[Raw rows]
start

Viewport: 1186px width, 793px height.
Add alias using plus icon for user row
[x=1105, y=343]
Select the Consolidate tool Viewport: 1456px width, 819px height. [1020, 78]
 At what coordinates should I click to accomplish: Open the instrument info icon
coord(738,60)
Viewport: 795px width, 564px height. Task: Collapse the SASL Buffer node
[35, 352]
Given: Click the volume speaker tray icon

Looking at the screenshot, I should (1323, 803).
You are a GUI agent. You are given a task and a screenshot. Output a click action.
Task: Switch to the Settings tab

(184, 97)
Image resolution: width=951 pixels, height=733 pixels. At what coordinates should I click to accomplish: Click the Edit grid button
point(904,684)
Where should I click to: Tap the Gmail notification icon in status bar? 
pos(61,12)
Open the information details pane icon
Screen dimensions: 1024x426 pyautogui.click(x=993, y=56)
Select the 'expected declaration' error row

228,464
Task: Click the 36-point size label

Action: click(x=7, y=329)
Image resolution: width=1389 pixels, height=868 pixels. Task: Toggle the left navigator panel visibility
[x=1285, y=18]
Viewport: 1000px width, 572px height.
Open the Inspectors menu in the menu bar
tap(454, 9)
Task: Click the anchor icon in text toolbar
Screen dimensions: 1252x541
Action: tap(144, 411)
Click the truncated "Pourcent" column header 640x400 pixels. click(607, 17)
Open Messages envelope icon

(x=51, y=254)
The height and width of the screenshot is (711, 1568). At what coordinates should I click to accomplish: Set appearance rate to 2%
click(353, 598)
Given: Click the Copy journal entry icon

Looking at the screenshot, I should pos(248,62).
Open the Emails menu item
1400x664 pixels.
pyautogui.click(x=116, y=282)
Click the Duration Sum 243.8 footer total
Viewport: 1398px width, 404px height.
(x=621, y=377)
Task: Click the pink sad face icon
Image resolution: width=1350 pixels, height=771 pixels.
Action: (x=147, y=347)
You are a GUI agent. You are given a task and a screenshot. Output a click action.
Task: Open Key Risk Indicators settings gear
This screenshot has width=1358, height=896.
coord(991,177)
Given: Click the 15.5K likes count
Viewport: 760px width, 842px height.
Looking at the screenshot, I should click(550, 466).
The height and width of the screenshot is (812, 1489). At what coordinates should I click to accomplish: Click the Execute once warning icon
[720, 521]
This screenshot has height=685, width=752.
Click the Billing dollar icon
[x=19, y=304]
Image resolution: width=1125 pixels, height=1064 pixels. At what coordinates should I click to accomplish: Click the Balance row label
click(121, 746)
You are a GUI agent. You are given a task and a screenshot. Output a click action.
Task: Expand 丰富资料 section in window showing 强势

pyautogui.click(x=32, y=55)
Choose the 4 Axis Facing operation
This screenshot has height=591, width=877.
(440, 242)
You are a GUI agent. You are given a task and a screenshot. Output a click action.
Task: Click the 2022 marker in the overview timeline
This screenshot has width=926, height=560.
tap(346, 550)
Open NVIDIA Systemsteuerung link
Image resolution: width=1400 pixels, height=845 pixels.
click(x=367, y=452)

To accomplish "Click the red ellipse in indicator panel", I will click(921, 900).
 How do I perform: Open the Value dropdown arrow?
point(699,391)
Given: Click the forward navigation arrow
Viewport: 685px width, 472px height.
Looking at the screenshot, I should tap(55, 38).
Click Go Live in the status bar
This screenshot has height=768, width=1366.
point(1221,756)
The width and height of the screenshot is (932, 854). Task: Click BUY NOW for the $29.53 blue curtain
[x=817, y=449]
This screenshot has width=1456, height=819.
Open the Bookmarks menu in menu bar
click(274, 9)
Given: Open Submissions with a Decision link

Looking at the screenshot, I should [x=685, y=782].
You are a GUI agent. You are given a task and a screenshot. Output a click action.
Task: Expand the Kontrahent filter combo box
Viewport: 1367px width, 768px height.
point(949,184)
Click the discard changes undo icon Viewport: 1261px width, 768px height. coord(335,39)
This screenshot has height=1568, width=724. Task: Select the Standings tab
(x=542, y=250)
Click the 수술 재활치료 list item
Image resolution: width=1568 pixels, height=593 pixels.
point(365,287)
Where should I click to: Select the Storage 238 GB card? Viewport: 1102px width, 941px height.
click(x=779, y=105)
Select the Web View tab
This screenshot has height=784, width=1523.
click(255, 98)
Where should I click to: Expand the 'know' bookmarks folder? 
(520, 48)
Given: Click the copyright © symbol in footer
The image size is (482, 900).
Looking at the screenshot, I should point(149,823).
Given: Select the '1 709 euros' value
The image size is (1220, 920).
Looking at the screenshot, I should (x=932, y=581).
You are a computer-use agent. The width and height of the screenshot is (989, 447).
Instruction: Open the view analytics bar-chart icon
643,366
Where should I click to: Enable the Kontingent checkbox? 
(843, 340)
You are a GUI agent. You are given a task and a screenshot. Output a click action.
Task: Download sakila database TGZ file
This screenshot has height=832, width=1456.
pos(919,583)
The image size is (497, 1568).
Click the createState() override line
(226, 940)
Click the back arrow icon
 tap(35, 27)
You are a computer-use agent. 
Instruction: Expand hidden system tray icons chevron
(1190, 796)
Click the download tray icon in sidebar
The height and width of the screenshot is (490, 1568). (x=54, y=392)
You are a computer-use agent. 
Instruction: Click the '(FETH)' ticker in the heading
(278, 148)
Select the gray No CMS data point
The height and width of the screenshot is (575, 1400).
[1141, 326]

end

▸ **Work to do**
Count how many lines in the rows above contain the string "coordinates", and reply with that number alone.

▸ **Result for this task**
5